▶ Activity: Every line below from the one containing "Listă parteneri (furnizori) (78, 692)" through the one containing "Notenblatt Nr. 79 (964, 1206)" must be transcribed exactly. Omit all lines outside that stretch.

▶ Study material:

>>

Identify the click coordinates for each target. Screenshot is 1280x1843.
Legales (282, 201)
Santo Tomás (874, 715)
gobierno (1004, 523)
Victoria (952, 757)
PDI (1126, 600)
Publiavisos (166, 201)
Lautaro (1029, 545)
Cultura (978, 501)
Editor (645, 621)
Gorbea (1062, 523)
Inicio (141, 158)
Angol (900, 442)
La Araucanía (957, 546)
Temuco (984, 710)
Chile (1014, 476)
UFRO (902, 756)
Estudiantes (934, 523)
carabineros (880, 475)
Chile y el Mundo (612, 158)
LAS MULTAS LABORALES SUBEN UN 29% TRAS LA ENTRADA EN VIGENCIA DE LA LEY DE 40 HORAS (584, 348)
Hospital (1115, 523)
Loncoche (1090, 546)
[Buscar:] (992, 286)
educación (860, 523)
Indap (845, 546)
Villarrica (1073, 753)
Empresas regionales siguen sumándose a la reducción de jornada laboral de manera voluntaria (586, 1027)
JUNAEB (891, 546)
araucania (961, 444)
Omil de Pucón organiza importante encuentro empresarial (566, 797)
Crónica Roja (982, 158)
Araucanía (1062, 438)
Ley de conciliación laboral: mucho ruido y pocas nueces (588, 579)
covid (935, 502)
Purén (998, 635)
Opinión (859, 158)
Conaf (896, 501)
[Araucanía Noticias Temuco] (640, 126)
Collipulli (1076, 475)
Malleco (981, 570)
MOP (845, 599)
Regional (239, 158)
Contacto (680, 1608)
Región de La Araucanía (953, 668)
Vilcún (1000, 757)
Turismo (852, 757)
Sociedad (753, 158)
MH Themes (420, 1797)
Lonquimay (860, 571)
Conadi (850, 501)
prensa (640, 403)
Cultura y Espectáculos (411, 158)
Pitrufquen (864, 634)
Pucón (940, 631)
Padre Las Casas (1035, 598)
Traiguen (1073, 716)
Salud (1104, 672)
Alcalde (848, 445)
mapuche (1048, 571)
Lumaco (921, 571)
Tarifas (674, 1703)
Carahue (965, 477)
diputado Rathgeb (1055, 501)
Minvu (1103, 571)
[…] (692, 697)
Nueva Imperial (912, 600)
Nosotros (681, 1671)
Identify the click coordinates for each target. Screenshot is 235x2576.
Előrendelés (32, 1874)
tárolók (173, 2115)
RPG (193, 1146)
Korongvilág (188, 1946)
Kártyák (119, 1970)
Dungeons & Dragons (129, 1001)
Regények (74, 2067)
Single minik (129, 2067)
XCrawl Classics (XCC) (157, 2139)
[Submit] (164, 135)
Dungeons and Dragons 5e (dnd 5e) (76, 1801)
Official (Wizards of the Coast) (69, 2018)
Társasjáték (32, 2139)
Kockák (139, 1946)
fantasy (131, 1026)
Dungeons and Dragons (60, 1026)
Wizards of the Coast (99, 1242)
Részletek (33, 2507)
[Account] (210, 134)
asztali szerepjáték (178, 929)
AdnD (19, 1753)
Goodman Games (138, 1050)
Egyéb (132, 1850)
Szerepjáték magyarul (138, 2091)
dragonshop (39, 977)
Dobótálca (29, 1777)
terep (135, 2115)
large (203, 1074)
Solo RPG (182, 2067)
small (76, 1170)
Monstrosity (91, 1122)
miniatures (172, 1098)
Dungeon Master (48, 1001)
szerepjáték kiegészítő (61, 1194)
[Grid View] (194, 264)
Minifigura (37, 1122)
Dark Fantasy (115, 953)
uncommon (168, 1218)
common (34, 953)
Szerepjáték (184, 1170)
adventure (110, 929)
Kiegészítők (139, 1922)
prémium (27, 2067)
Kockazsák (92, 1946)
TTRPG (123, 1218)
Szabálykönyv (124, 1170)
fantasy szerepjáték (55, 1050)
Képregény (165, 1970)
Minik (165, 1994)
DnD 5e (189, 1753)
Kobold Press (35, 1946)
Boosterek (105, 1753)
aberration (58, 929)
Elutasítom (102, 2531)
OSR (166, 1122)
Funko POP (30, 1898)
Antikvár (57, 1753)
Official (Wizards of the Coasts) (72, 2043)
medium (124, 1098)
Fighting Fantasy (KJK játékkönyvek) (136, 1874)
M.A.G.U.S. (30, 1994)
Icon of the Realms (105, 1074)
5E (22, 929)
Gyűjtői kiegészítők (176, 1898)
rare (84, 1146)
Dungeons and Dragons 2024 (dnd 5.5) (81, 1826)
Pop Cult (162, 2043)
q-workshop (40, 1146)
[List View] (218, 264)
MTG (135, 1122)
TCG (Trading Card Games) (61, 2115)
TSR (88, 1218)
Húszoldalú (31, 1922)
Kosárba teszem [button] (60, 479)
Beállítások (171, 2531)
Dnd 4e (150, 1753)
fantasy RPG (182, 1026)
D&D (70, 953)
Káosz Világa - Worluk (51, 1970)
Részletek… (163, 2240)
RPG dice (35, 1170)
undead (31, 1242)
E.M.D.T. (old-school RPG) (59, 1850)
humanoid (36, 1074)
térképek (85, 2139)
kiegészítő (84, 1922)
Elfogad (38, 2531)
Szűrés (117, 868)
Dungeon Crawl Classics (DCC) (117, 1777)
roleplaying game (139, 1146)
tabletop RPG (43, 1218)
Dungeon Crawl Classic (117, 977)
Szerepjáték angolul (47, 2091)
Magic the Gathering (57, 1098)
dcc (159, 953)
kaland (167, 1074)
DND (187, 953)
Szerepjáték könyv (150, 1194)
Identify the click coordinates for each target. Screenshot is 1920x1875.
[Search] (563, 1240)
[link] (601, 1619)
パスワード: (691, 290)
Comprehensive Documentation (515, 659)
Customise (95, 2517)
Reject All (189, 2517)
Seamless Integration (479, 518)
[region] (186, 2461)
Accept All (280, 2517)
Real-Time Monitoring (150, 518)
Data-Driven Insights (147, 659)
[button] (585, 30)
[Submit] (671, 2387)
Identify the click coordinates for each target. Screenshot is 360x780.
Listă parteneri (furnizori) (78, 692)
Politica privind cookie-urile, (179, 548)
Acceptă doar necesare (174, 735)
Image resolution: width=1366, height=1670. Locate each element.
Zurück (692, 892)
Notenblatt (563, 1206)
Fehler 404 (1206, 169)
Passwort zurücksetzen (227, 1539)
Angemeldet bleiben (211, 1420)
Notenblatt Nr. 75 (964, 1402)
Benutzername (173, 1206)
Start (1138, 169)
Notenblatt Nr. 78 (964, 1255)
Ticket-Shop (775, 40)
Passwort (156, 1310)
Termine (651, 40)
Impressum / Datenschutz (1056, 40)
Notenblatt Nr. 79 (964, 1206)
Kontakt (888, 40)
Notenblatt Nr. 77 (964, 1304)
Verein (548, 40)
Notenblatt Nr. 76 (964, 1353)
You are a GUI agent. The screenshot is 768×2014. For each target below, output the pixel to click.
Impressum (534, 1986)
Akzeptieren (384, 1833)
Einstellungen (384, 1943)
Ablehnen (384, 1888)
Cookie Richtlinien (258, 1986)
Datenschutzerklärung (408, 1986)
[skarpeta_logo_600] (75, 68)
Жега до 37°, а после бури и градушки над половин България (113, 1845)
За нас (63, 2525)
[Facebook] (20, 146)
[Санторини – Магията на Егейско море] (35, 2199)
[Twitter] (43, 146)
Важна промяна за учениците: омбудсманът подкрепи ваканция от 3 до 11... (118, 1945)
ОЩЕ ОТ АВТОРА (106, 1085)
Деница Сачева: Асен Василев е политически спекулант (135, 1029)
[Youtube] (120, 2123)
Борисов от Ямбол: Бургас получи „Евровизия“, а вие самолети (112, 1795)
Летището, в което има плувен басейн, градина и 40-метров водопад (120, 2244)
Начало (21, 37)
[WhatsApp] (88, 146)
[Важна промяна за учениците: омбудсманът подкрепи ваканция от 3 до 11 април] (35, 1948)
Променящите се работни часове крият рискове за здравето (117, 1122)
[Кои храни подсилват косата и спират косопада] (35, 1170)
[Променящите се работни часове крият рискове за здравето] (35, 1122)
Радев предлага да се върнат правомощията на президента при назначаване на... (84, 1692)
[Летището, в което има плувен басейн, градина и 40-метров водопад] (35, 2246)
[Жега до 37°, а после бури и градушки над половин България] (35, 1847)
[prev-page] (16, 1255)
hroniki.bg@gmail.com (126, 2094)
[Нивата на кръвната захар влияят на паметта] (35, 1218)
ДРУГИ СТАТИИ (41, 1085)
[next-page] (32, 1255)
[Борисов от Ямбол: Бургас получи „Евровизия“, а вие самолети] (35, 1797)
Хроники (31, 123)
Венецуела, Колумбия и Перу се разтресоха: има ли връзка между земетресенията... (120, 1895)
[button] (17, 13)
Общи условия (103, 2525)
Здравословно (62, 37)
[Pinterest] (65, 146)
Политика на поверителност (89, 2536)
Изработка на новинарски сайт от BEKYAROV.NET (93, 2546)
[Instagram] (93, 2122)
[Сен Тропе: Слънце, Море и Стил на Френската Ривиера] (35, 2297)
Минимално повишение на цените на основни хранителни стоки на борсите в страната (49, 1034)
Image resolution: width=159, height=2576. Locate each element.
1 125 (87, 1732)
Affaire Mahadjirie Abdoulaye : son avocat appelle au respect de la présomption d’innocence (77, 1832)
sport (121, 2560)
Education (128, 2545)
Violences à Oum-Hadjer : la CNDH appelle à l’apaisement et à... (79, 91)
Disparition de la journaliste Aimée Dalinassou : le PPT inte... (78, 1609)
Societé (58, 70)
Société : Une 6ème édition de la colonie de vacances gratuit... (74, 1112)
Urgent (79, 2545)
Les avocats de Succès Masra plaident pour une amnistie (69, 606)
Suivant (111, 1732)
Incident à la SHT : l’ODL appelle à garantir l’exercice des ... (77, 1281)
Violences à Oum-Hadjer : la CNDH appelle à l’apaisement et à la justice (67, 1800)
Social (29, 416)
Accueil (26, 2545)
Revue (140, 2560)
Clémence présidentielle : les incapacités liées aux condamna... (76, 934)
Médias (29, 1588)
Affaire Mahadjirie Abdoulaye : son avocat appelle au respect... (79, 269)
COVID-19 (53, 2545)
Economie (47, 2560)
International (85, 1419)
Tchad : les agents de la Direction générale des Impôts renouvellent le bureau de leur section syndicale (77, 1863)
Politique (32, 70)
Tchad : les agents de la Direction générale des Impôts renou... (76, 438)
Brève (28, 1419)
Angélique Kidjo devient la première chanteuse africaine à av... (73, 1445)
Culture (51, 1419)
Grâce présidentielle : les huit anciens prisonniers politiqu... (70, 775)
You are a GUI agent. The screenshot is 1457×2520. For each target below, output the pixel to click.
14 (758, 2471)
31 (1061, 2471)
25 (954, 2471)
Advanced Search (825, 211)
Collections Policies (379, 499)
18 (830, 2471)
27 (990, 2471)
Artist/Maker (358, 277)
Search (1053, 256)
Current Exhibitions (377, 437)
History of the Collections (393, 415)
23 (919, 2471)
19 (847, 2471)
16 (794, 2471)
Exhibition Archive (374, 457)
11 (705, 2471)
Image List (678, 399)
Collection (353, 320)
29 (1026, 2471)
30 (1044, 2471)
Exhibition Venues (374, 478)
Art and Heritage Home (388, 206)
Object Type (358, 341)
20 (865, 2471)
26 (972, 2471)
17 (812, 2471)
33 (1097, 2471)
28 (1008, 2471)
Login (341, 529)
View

<<

▶ Answer area:
Listă parteneri (furnizori) (78, 692)
Politica privind cookie-urile, (179, 548)
Acceptă doar necesare (174, 735)
Image resolution: width=1366, height=1670. Locate each element.
Zurück (692, 892)
Notenblatt (563, 1206)
Fehler 404 (1206, 169)
Passwort zurücksetzen (227, 1539)
Angemeldet bleiben (211, 1420)
Notenblatt Nr. 75 (964, 1402)
Benutzername (173, 1206)
Start (1138, 169)
Notenblatt Nr. 78 (964, 1255)
Ticket-Shop (775, 40)
Passwort (156, 1310)
Termine (651, 40)
Impressum / Datenschutz (1056, 40)
Notenblatt Nr. 79 (964, 1206)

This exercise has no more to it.